* ACTIVITY
From the entries that follow, work out how many lines contain "width". Write the number only.

* RECORDS PROVIDED
• • • • •

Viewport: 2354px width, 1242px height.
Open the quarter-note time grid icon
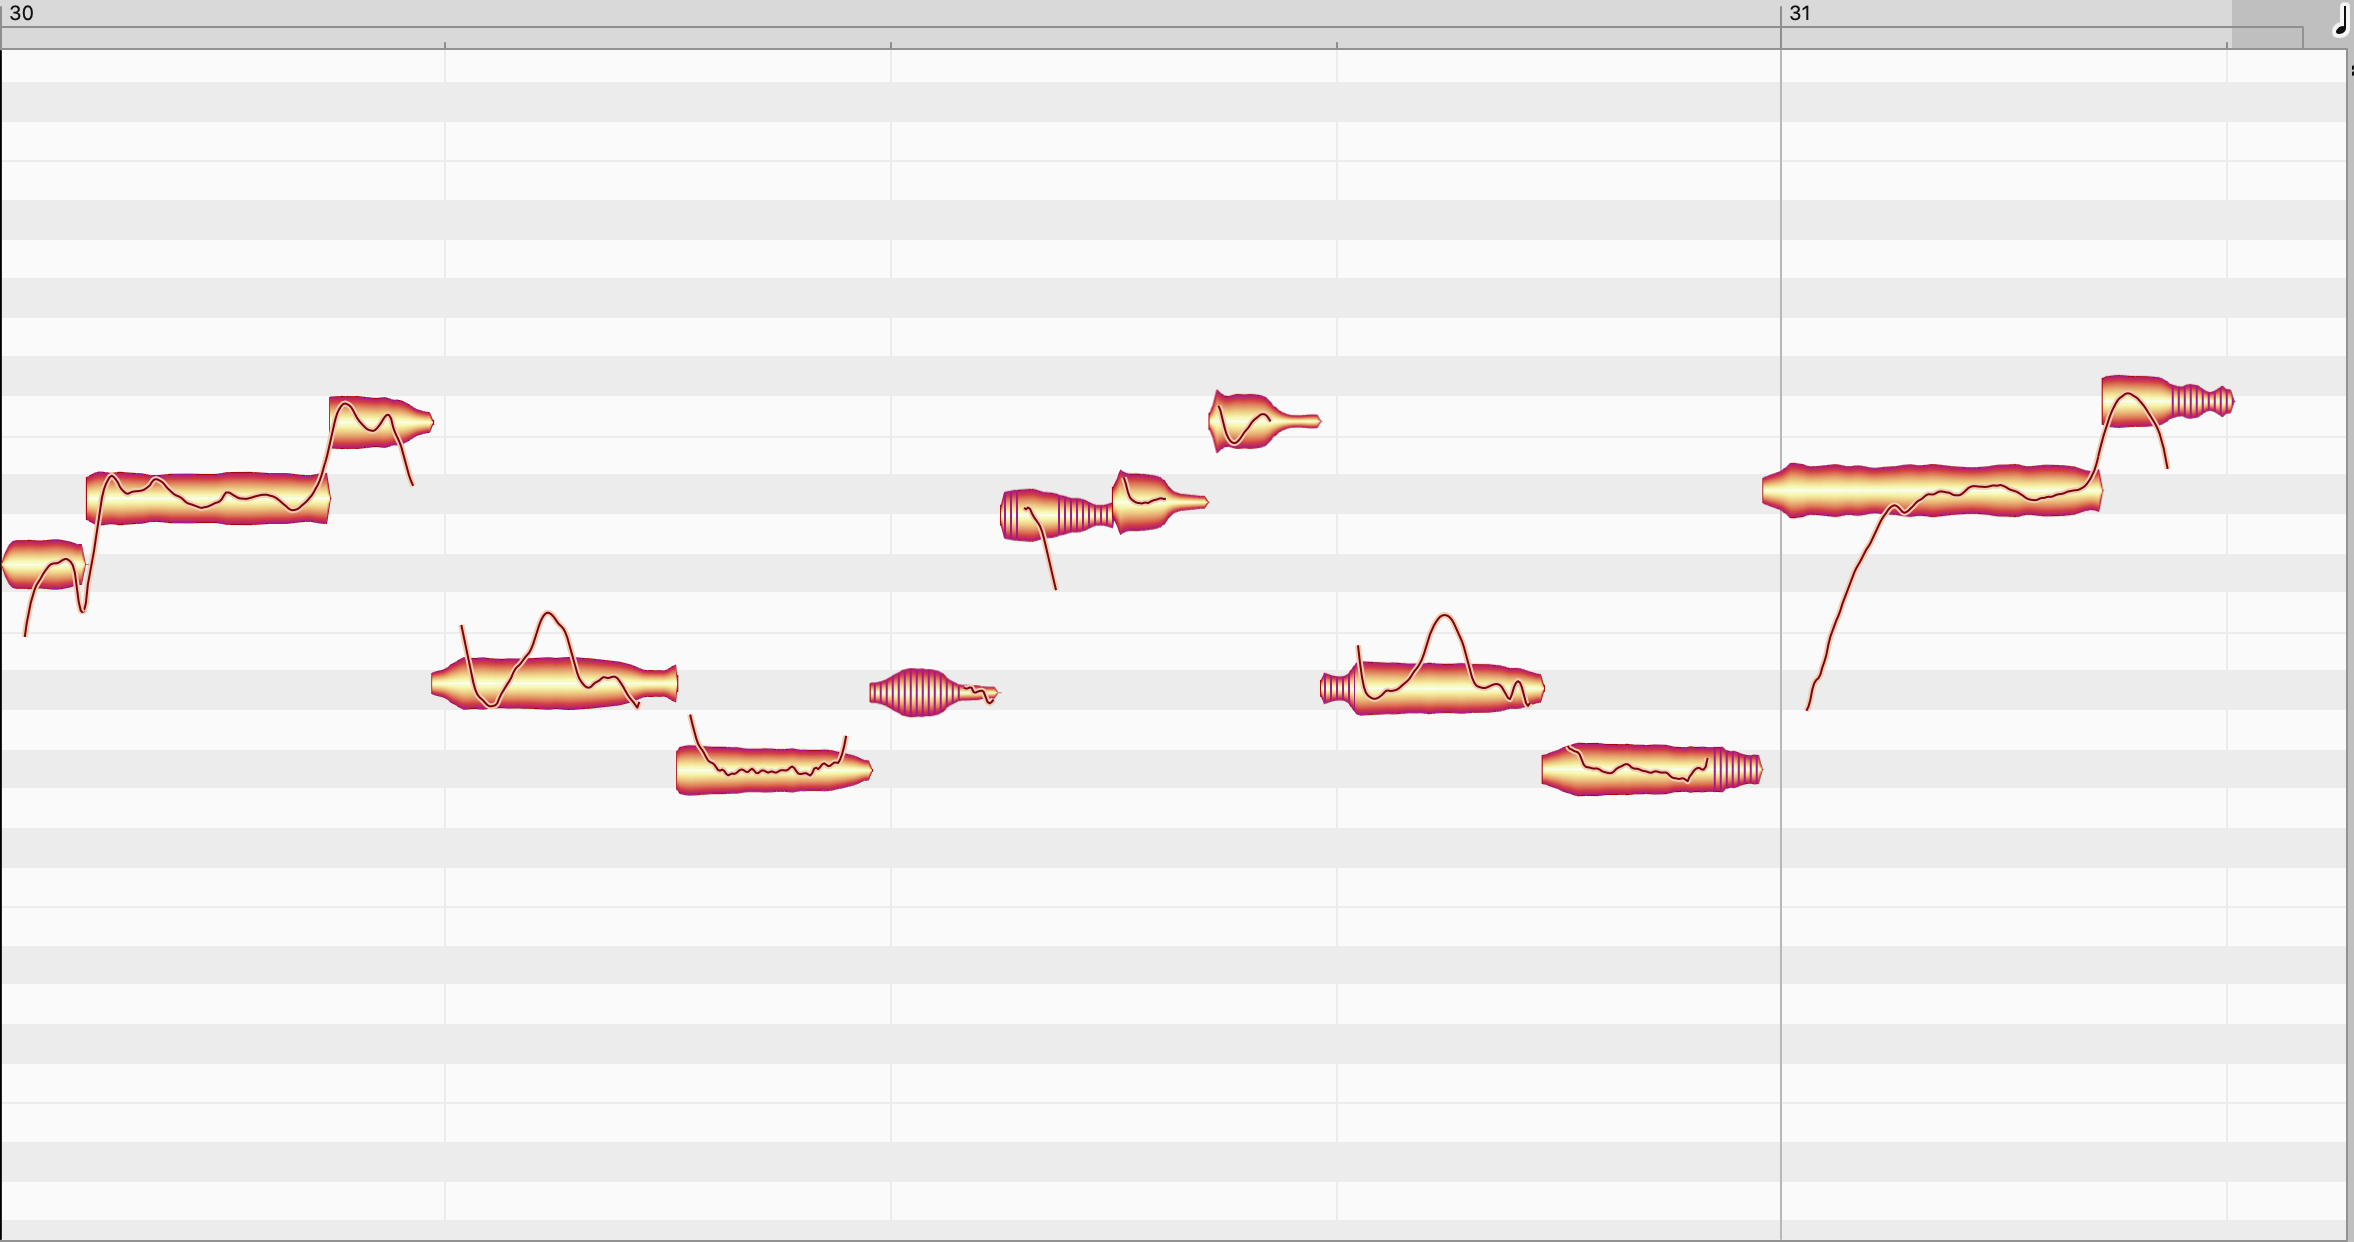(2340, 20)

• • • • •

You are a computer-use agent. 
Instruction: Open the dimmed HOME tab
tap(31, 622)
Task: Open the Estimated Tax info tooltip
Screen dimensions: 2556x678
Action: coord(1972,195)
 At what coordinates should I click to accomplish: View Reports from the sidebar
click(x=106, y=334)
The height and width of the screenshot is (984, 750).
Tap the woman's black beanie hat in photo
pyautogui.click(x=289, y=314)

• • • • •

* WRITTEN ANSWER
2